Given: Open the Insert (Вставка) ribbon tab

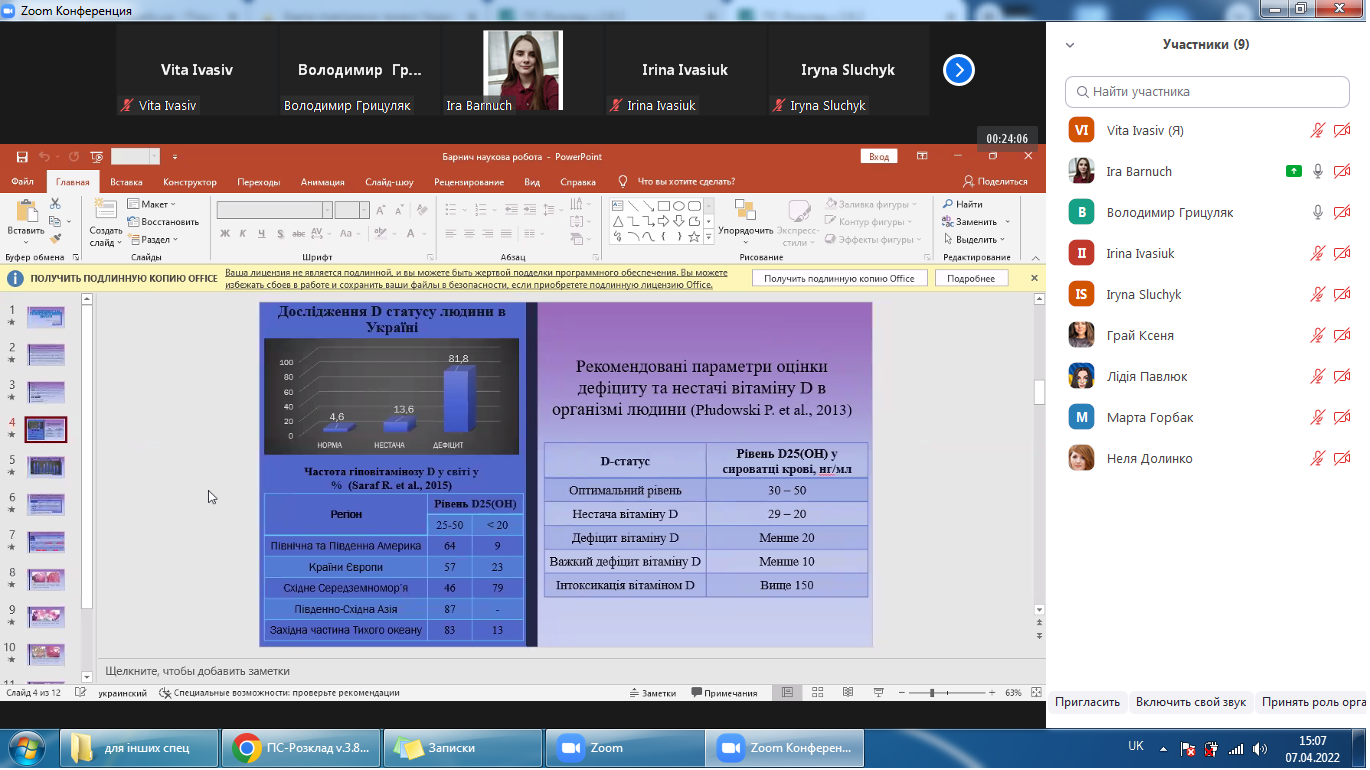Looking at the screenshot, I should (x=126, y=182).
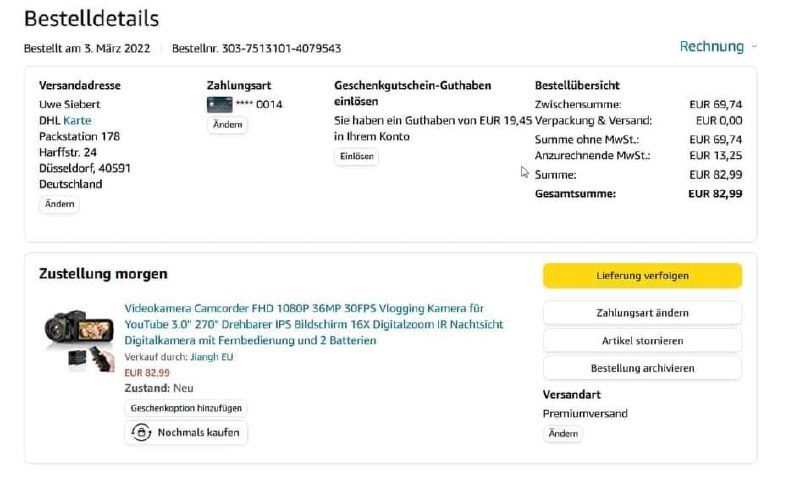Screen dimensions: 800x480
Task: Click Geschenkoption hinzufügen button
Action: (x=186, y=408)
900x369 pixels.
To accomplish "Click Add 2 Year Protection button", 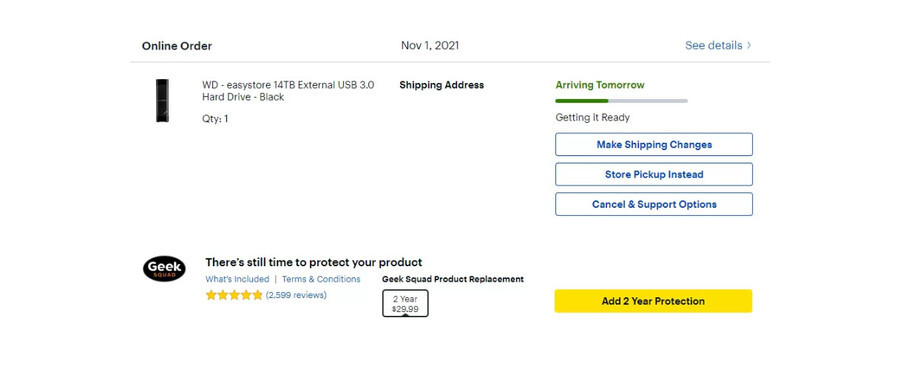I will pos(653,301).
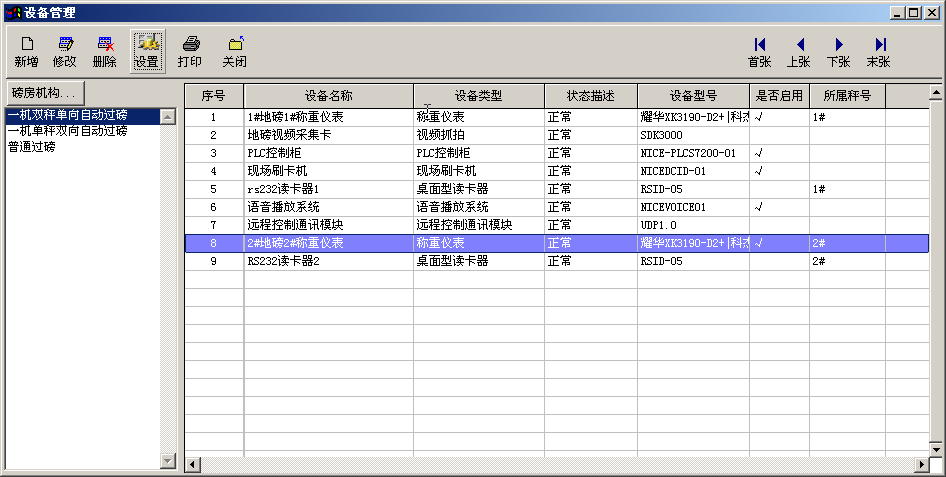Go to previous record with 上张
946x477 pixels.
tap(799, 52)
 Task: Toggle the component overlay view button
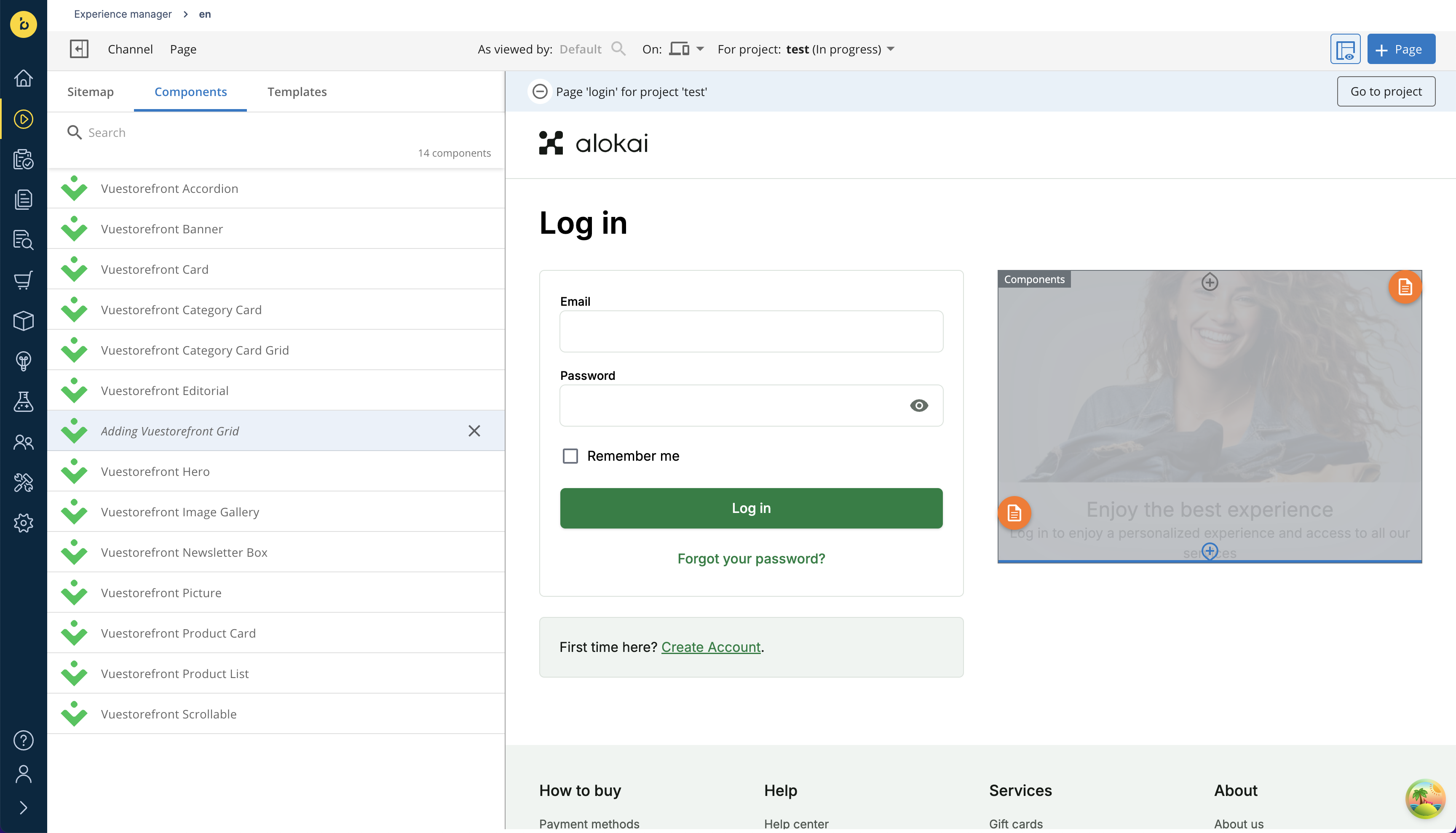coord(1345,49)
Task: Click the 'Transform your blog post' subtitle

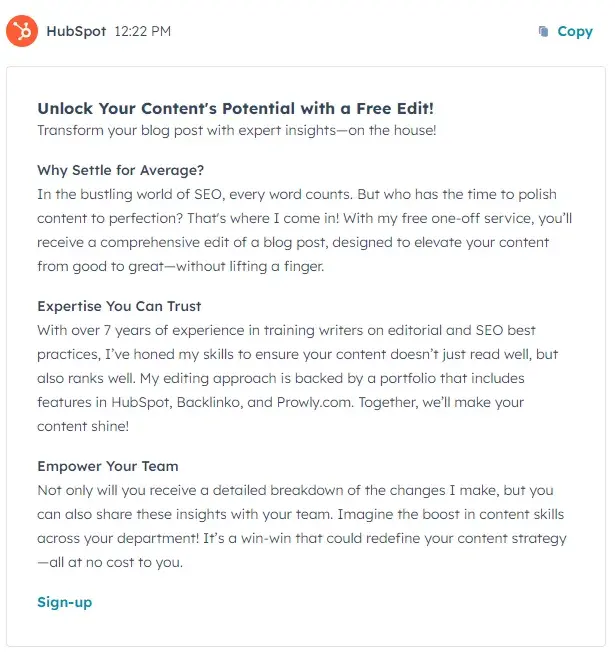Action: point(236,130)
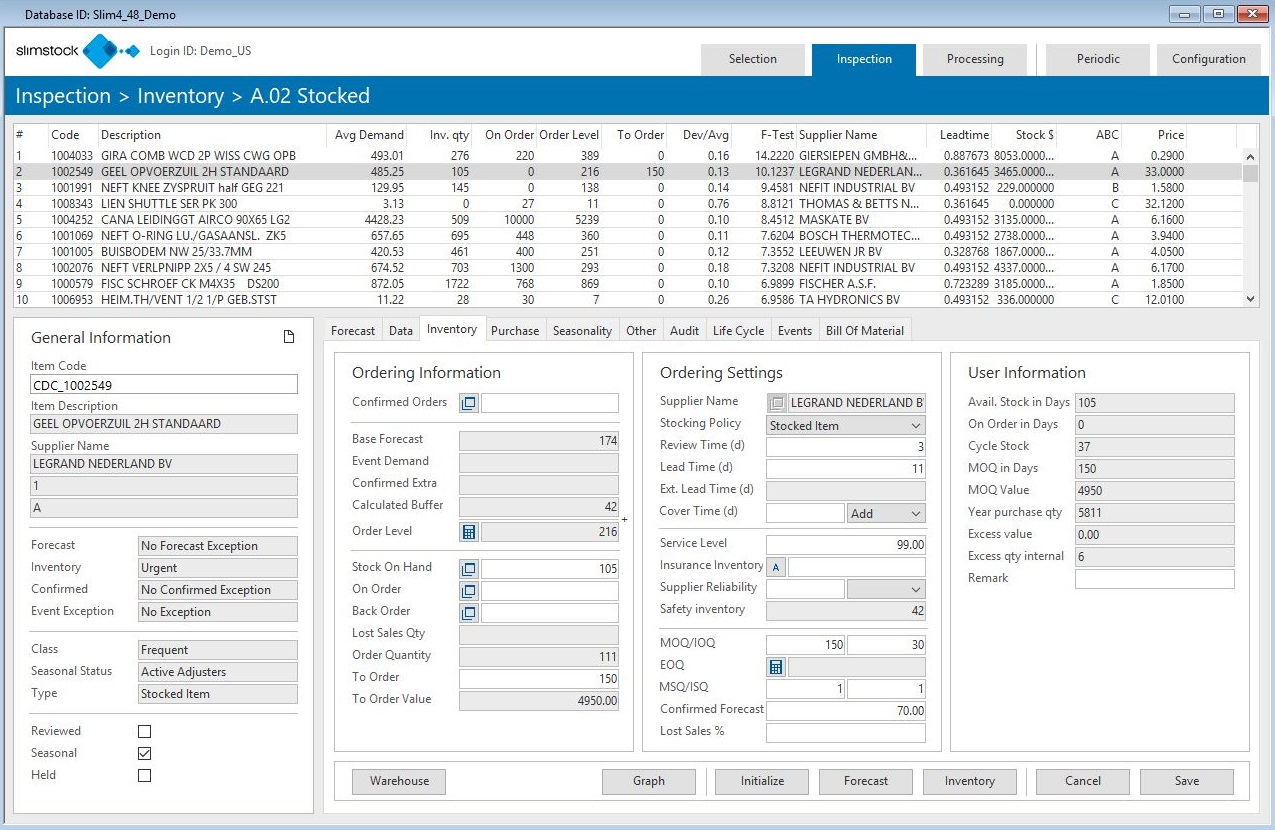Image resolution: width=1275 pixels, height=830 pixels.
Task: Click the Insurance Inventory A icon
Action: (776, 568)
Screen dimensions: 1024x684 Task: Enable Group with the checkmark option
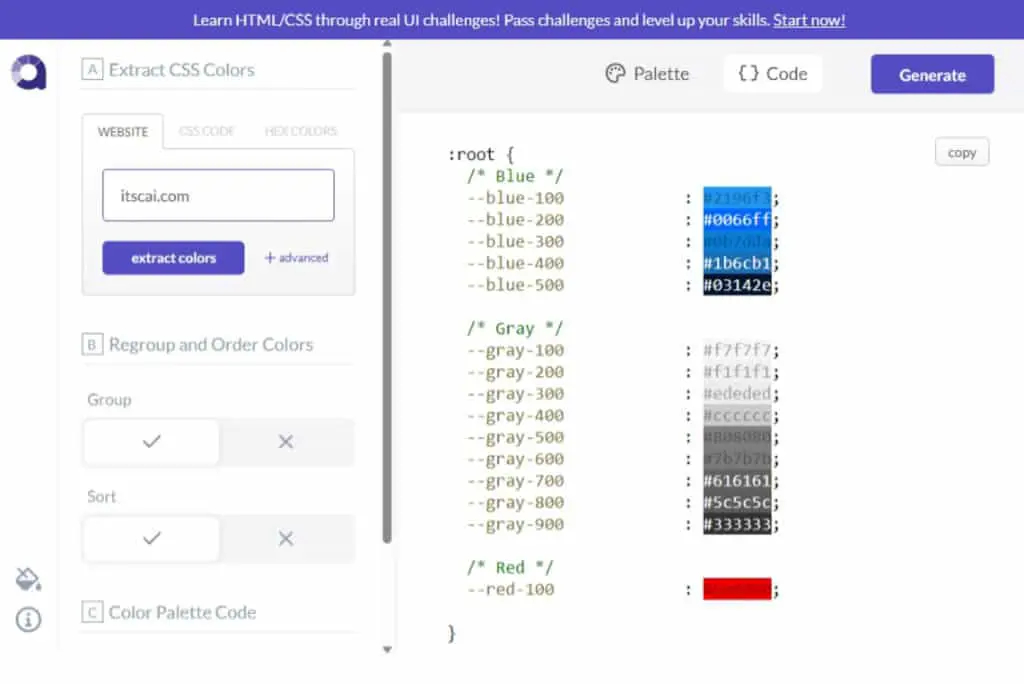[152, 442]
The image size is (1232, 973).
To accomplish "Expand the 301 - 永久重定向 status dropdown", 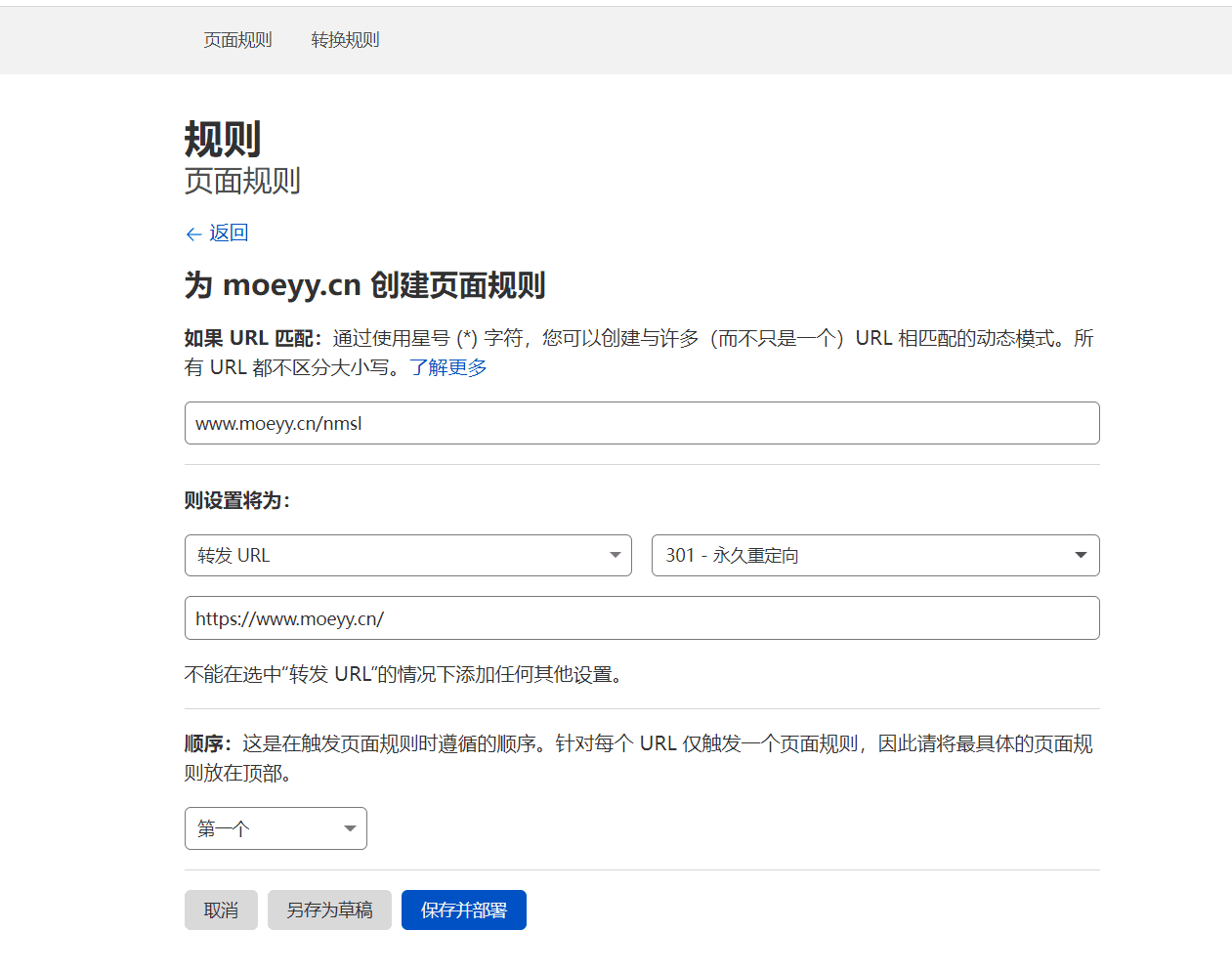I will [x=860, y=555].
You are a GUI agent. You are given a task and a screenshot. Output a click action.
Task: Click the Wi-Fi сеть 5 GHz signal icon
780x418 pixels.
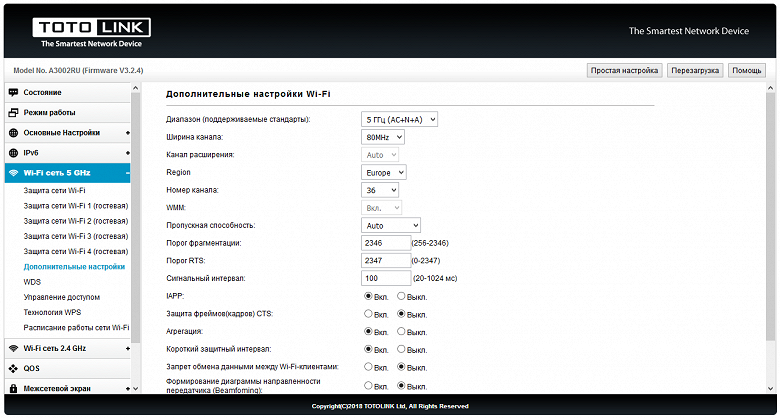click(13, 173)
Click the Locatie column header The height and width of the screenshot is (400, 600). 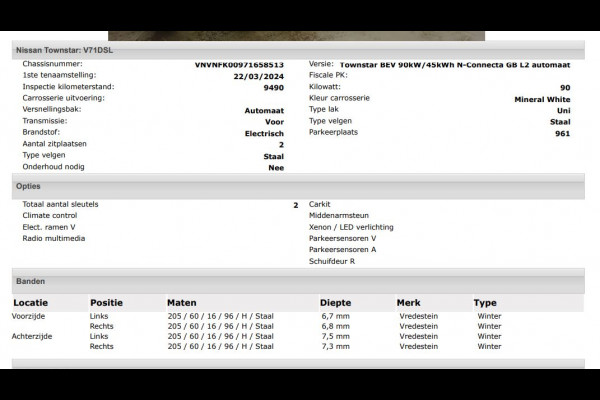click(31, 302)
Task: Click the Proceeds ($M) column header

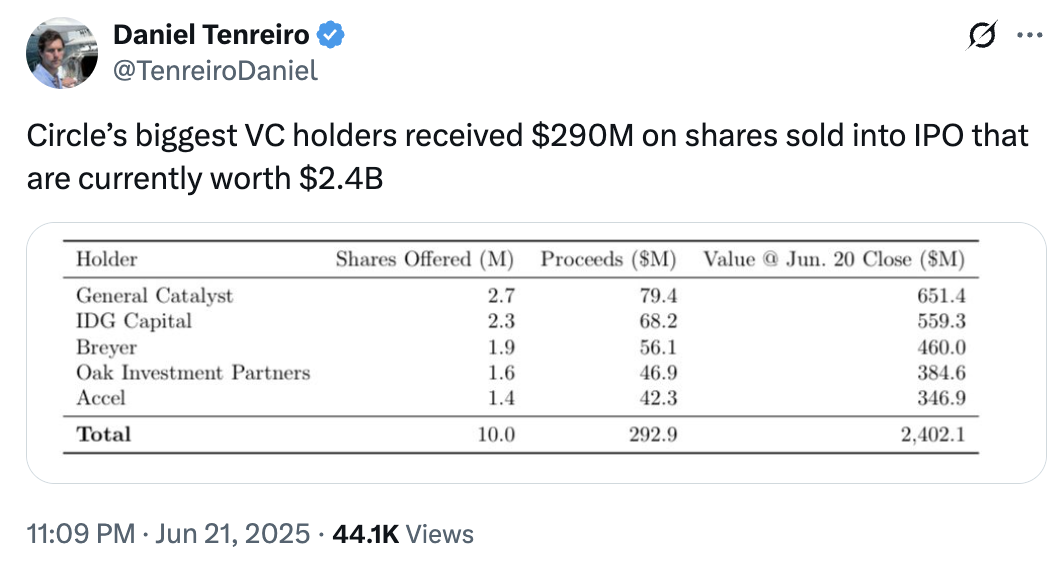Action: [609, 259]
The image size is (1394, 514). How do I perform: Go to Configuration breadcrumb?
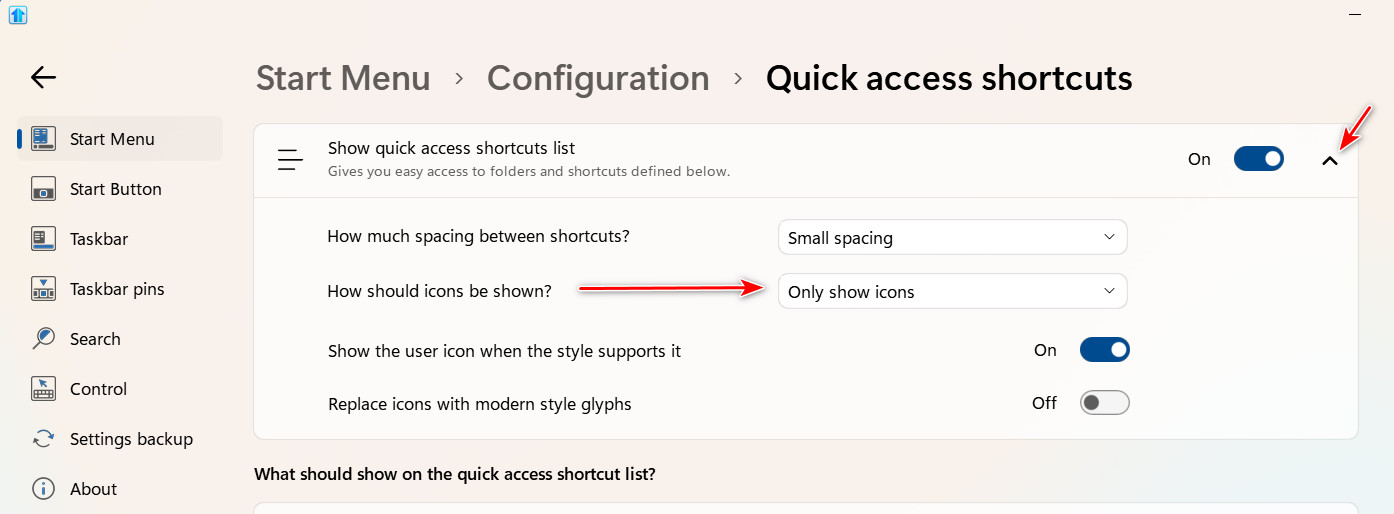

□ □ □ □ □

● WHAT YOU HAVE TO DO:
A copy of each line above that holds the word "size" is the expected answer.

● REPLY:
The image size is (1232, 973).
The image size is (1394, 514). How do I perform: Go to Configuration breadcrumb?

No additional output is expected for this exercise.